When a link-layer connection is established or re-established, the
host may not know whether its existing IP configuration is still
valid for Internet connectivity. A subnet change might have occurred
when the host changed its point of attachment.
In practice, the host doesn't know which of its addresses are valid
on the newly attached link. It also doesn't know whether its
existing default router is on this link or whether its neighbor cache
entries are valid. Correct configuration of each of these components
is necessary in order to send packets on and off the link.

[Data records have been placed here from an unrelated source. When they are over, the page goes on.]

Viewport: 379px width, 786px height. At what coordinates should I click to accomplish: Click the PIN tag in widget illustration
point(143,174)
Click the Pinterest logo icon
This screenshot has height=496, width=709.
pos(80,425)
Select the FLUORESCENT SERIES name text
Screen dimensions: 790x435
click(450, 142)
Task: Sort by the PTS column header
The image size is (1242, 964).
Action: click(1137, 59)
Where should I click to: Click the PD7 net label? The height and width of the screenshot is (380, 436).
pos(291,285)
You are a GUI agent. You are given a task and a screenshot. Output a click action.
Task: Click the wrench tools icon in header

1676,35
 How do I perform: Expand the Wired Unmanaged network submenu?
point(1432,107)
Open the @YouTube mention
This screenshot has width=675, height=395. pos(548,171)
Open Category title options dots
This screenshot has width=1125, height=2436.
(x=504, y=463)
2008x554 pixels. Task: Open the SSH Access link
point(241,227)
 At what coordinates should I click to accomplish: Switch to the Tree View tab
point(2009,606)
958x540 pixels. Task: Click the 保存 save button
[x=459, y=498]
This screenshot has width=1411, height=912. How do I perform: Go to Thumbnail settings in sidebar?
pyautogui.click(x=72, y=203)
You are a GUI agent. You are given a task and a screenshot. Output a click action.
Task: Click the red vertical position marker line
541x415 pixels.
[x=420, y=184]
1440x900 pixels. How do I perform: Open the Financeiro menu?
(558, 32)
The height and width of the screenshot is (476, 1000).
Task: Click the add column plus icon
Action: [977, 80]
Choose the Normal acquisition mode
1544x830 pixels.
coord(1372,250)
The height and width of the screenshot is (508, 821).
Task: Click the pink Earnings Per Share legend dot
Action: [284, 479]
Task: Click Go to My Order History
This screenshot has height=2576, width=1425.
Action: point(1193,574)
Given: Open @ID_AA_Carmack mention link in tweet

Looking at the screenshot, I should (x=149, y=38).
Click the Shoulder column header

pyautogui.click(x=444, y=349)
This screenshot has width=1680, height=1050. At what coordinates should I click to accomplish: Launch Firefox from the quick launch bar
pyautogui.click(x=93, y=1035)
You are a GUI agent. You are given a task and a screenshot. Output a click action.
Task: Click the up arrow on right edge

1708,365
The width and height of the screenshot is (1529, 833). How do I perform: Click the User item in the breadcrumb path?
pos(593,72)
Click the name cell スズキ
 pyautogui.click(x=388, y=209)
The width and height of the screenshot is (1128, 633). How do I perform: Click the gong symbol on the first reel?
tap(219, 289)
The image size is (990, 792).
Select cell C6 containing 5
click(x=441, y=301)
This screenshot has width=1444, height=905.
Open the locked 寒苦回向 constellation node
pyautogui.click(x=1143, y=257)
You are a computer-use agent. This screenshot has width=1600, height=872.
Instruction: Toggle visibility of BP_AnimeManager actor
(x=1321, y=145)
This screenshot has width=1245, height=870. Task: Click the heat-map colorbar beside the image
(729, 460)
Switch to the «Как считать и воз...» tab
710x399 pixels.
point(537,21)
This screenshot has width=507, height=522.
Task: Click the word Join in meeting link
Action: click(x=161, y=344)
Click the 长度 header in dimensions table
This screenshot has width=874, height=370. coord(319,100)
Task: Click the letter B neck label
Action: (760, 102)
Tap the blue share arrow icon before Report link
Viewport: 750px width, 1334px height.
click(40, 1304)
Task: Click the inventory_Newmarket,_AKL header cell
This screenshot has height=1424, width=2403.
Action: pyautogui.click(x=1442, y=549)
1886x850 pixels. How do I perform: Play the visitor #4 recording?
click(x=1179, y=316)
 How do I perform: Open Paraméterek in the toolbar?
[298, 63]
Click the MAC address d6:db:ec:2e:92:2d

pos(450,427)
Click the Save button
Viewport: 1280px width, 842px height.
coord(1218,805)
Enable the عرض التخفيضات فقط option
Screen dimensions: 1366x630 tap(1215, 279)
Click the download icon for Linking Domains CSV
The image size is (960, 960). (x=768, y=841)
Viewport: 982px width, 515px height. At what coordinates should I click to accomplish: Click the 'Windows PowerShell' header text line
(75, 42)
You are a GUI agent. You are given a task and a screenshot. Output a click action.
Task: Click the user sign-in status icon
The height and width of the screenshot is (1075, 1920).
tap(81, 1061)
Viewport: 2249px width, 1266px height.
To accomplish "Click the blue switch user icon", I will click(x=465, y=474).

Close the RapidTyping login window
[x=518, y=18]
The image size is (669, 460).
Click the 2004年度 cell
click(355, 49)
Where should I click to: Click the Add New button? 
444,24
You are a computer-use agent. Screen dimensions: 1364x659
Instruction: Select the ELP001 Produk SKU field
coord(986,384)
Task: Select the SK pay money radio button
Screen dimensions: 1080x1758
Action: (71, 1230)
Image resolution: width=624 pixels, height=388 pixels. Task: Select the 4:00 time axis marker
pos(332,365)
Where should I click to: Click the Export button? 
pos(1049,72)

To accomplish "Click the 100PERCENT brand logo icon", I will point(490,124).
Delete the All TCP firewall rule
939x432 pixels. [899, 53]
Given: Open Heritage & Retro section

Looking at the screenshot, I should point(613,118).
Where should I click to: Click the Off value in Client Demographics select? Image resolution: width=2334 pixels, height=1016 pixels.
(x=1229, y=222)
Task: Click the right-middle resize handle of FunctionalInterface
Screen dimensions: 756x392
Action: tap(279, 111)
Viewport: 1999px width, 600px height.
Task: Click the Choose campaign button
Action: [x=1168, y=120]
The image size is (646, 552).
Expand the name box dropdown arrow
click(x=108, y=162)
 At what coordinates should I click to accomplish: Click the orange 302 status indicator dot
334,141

To examine the status of the existing configuration, a host may check
whether a 'link change' has occurred. In this document, the term
'link' is as defined in RFC 2461 [1]. The notion 'link' is not
identical with the notion 'subnet', as defined in RFC 3753 [2]. For
example, there may be more than one subnet on a link, and a host
connected to a link may be part of one or more of the subnets on the
link.
Today, a link change necessitates an IP configuration change.
Whenever a host detects that it has remained at the same link, it can
usually assume its IP configuration is still valid. Otherwise, the
existing one is no longer valid, and a new configuration must be
acquired. Therefore, to examine the validity of an IP configuration,
all that is required is that the host checks for link change.
In the process of checking for link change, a host may collect some
of the necessary information for a new IP configuration, such as on-
link prefixes. So, when an IP subnet change has occurred, the host
can immediately initiate the process of getting a new IP
configuration. This may reduce handoff delay and minimize signaling.
Rapid attachment detection is required for a device that changes
subnet while having on-going sessions. This may be the case if a
host is connected intermittently, is a mobile node, or has urgent
data to transmit upon attachment to a link.
Detecting Network Attachment (DNA) is the process by which a host
collects the appropriate information and detects the identity of its
currently attached link to ascertain the validity of its IP
configuration.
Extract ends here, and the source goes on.